HP vPars and Integrity Virtual Machines V6.1 Administrator Guide
11.9.3.1 Dynamic memory restrictions
Use of dynamic memory is subject to the following restrictions:
• The size of a virtual machine cannot be increased above its original boot size (as specified
with the -r option).
• If the virtual machine memory has become fragmented, attempting to reduce the size of the
virtual machine might fail or might take a very long time. If you cannot reduce the size of the
virtual machine to the desired size, abort the operation by setting a new target size.
• Increasing the size of a virtual machine requires free memory on the VSP. If the VSP memory
is insufficient, the operation might take a very long time to complete and might fail.
• If the values of ram_target and ram_dyn_target_start are not inside the values of
ram_dyn_min and ram_dyn_max, a warning is issued.
11.9.3.2 VSP resource considerations
HP-UX supports “large pages, ” a memory management feature used to improve performance.
Integrity VM takes advantage of this feature by ensuring that when a virtual machine starts, it
allocates the largest size pages that are available.
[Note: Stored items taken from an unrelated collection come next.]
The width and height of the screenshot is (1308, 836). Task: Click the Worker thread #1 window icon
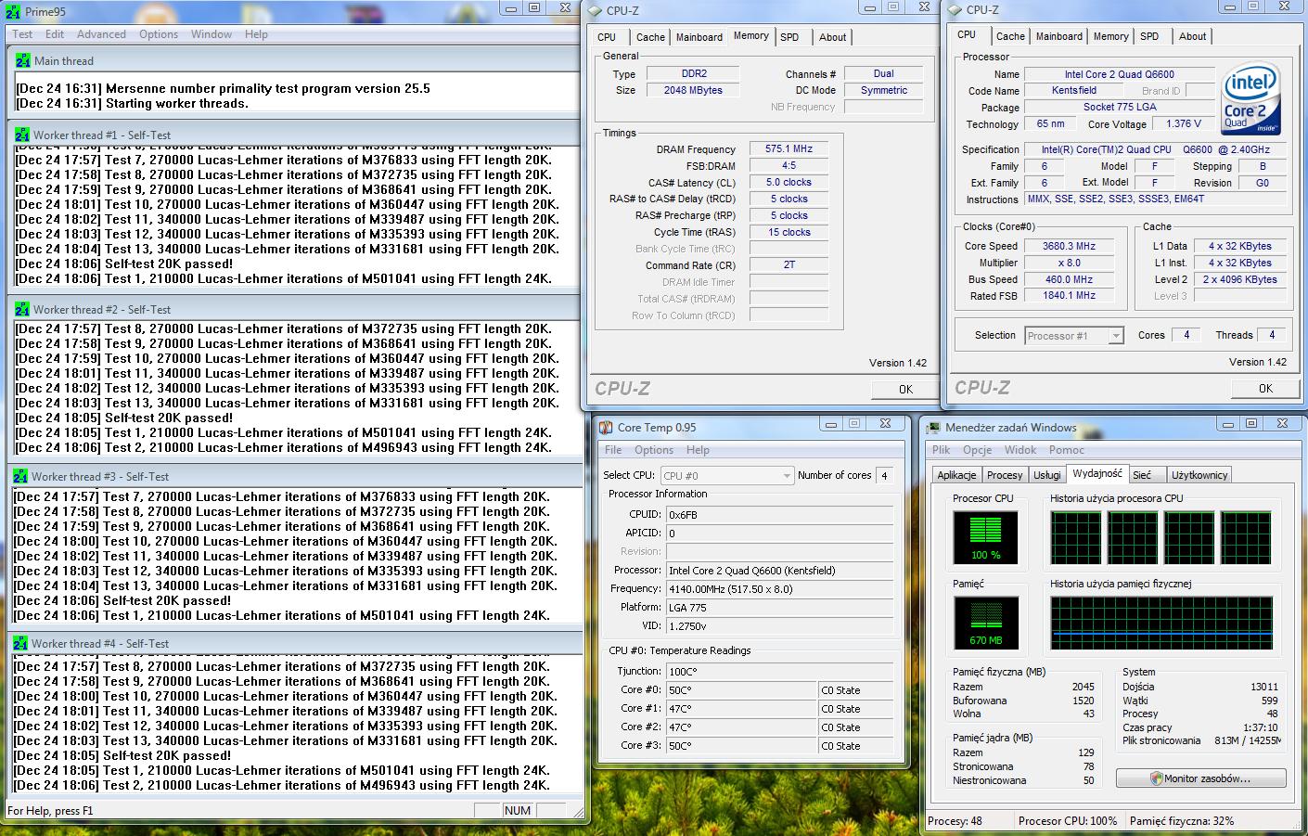21,135
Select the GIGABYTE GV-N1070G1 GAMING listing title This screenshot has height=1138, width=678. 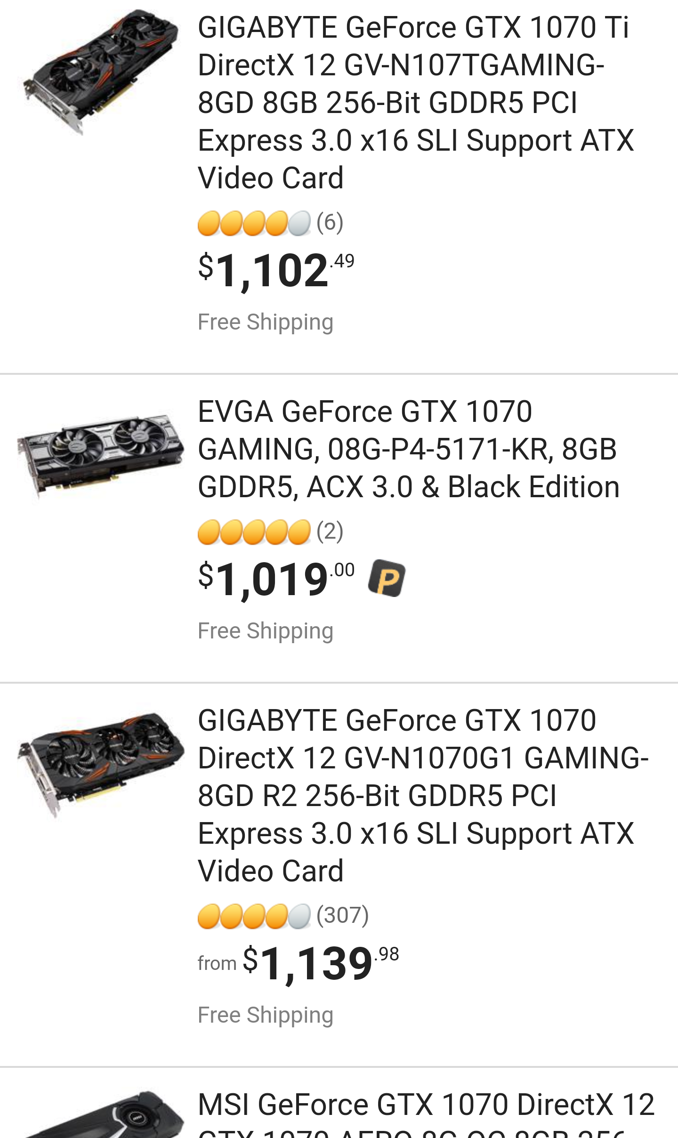[422, 795]
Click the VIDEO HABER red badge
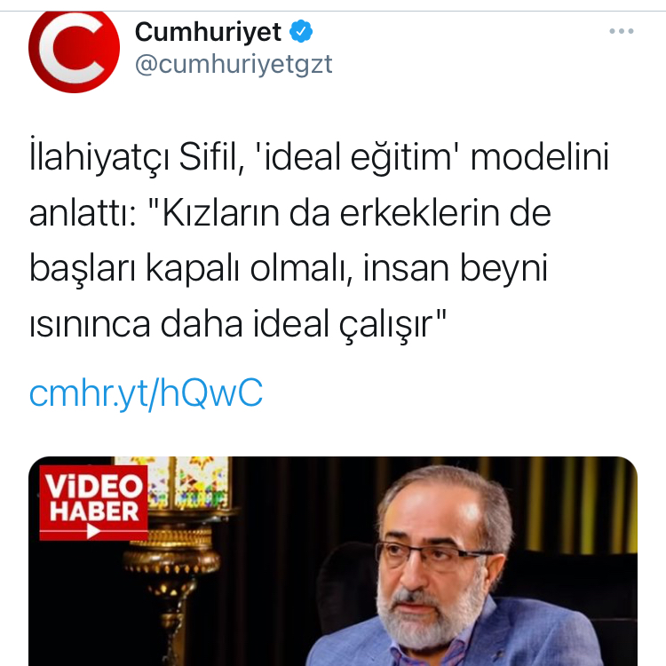Image resolution: width=666 pixels, height=666 pixels. [x=93, y=503]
Once these pages are allocated and locked
down, they cannot change size. This constraint minimizes fragmentation of large pages.
This feature limits the types of software you can run on a VSP system. If the VSP system supports
an additional workload beyond the virtual machines, the large pages tend to fragment and
performance of the newly started virtual machine might degrade.
Dynamic memory increases the possibility of VSP memory becoming fragmented. The current
implementation of dynamic memory releases portions of the memory allocated to a virtual machine.
These operations must be performed in large contiguous chunks; otherwise, the act of reducing
the size of a virtual machine fragments the VSP memory allocated to it. This potential fragmentation
is prevented by the software, which reduces a virtual machine's size in multiples of a minimum
chunk size of 64 MB of physically contiguous memory. For more information, see Section 11.9.3.3
(page 186) and Section 11.9.3.5 (page 187).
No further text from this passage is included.